WHAT TO WORK ON
Please state how often the pthread_rwlock_tryrdlock() test in the rwlock fix passage below fails without the fix.

PASSAGE SHOWN

※

In the pthread_rwlock_trywrlock() function we write 1 to
__wrphase_futex and loose the setting of the PTHREAD_RWLOCK_FUTEX_USED
bit, again failing to wake waiting readers during unlock.
The fix in the case of pthread_rwlock_trydlock() is to check for
PTHREAD_RWLOCK_FUTEX_USED and wake the readers.
The fix in the case of pthread_rwlock_trywrlock() is to only write
1 to __wrphase_futex if we installed the write phase, since all other
readers would be spinning waiting for this step.
We add two new tests, one exercises the stall for
pthread_rwlock_trywrlock() which is easy to exercise, and one exercises
the stall for pthread_rwlock_trydlock() which is harder to exercise.
The pthread_rwlock_trywrlock() test fails consistently without the fix,
and passes after. The pthread_rwlock_tryrdlock() test fails roughly
5-10% of the time without the fix, and passes all the time after.

※

COLLECTED DATA
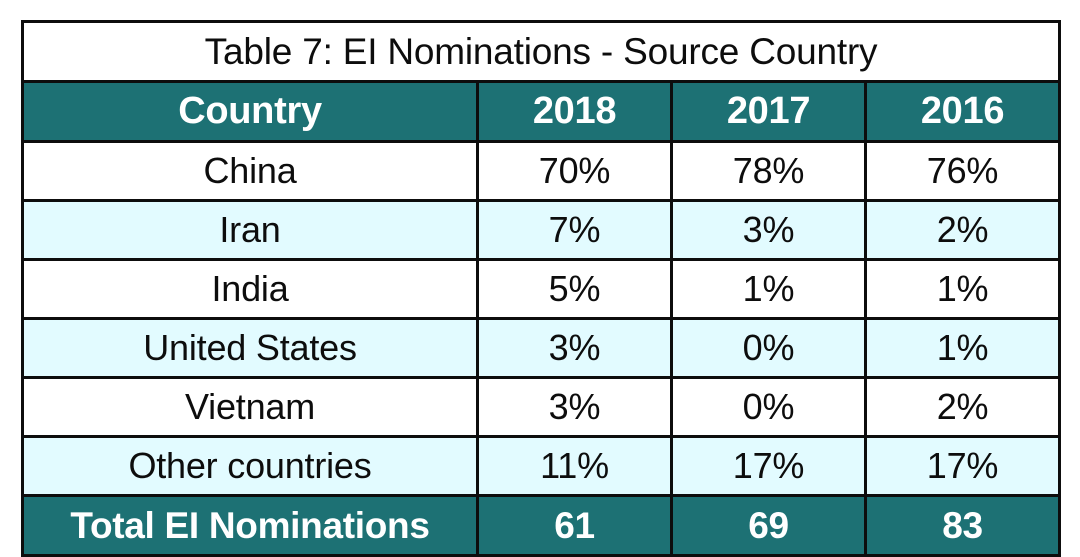 This screenshot has width=1080, height=557. What do you see at coordinates (574, 289) in the screenshot?
I see `cell-2018: 5%` at bounding box center [574, 289].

※

ANSWER
Roughly 5-10% of the time.